WHAT THIS TASK INVOLVES
Count the lines of the data that contain the string "height", treating uppercase and lowercase as different, and reply with only that number.

════════════════

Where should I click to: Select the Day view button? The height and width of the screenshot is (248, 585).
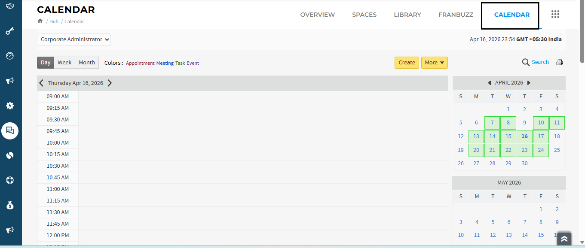[46, 63]
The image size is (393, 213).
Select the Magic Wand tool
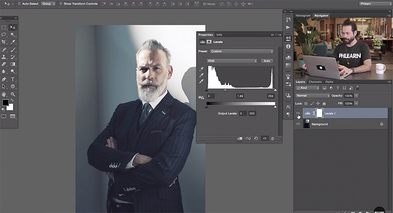click(13, 35)
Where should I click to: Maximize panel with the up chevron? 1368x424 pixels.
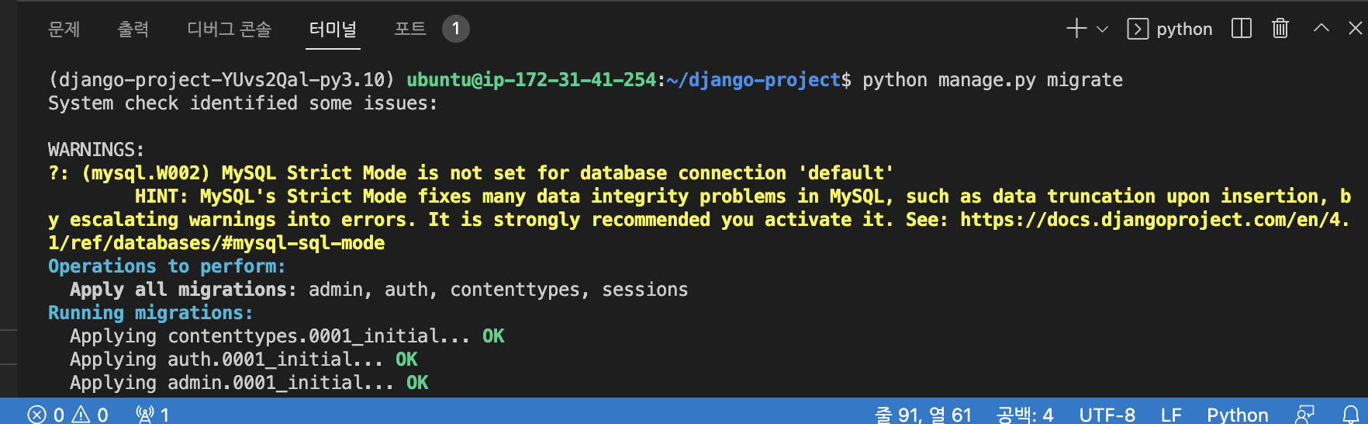pos(1321,28)
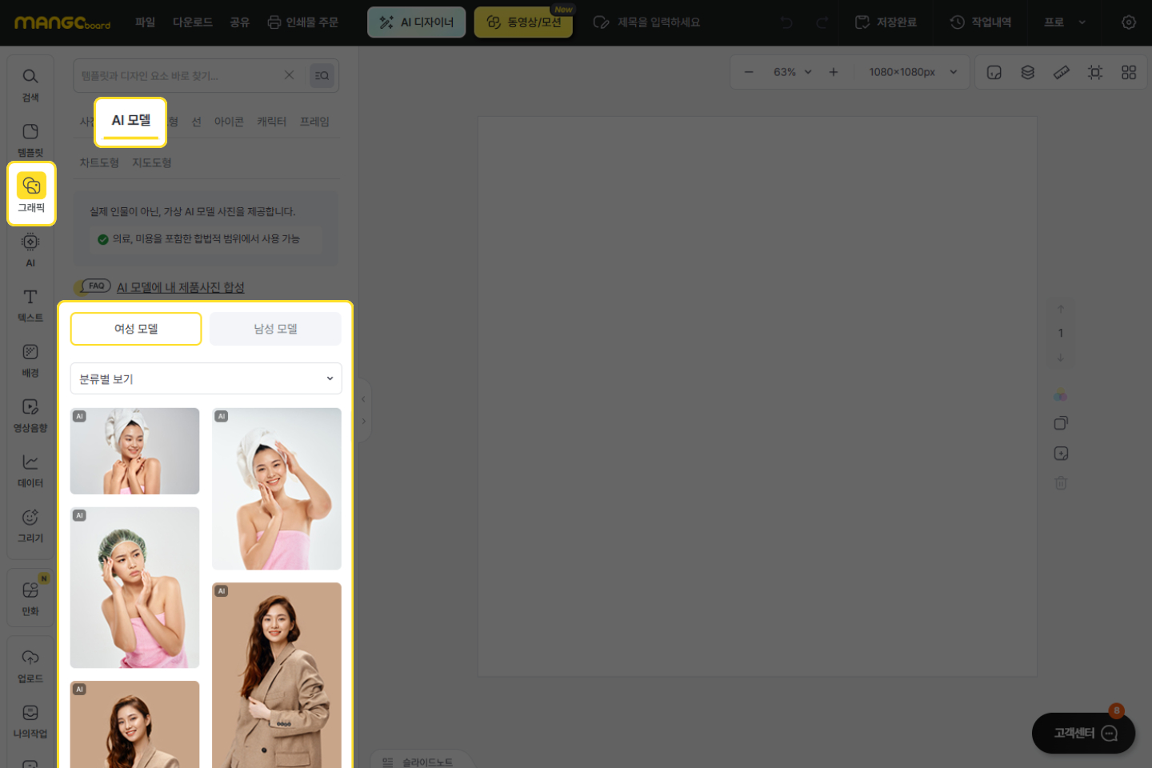Click the duplicate page icon beside canvas
This screenshot has width=1152, height=768.
(1061, 423)

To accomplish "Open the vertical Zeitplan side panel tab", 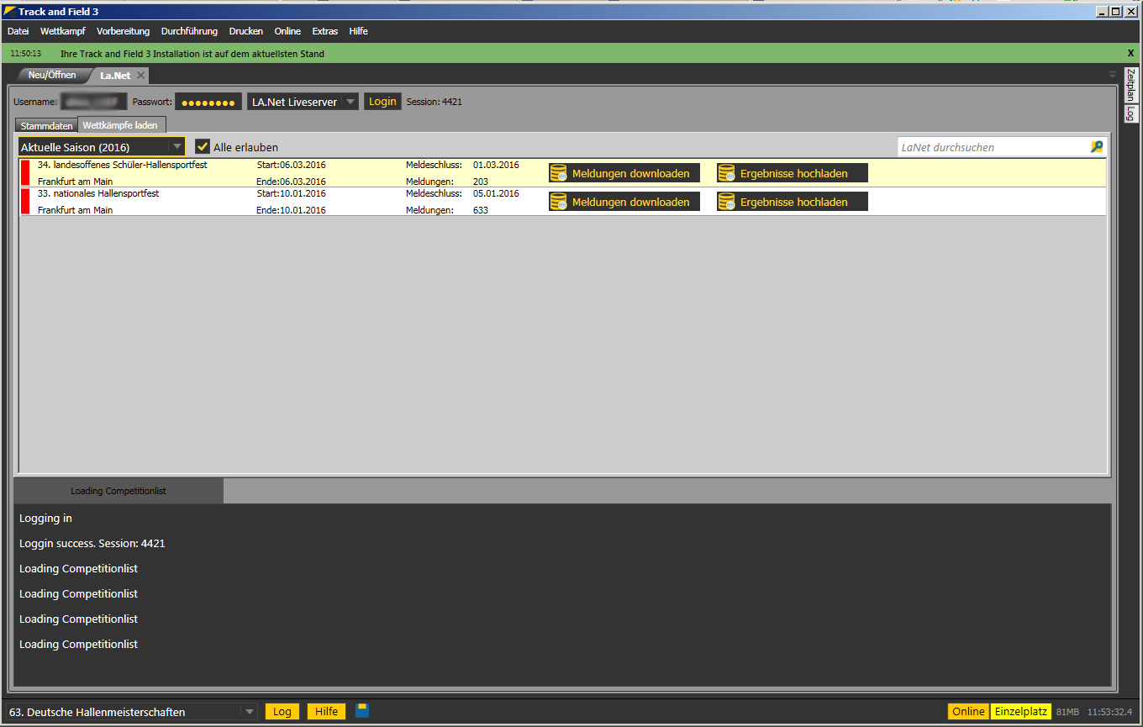I will click(1130, 85).
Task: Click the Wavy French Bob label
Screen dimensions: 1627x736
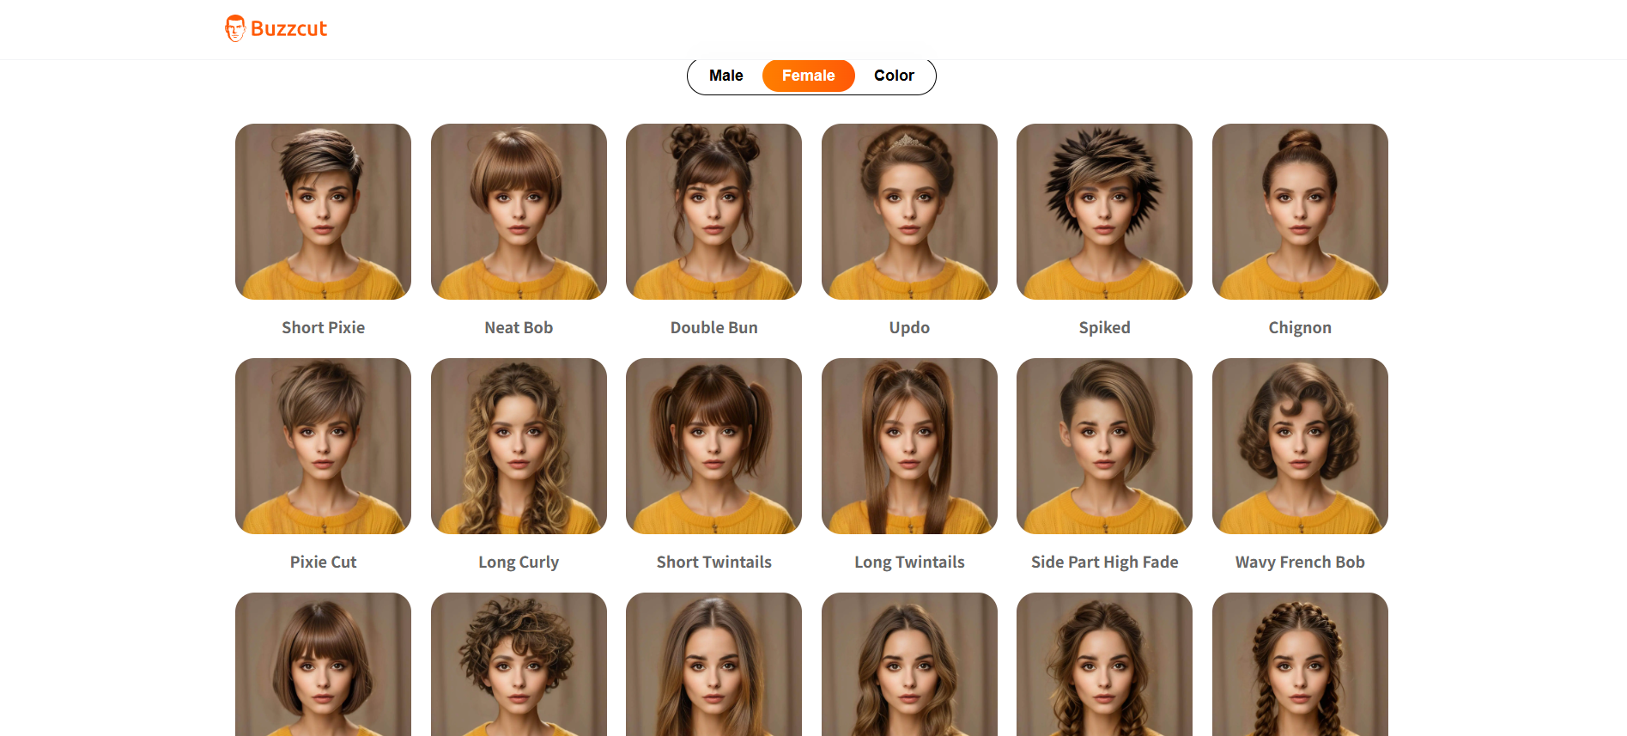Action: (1300, 562)
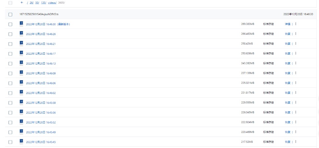Open three-dot menu for 229.555MB version
This screenshot has width=319, height=148.
(x=296, y=102)
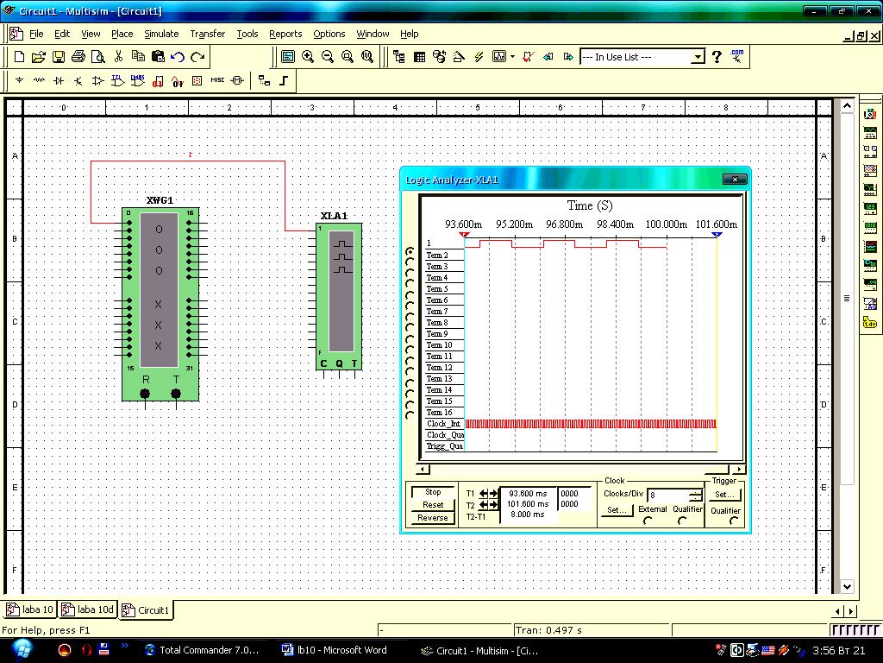Open the In Use List dropdown
883x663 pixels.
[698, 57]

════════════════

IN RESPONSE
3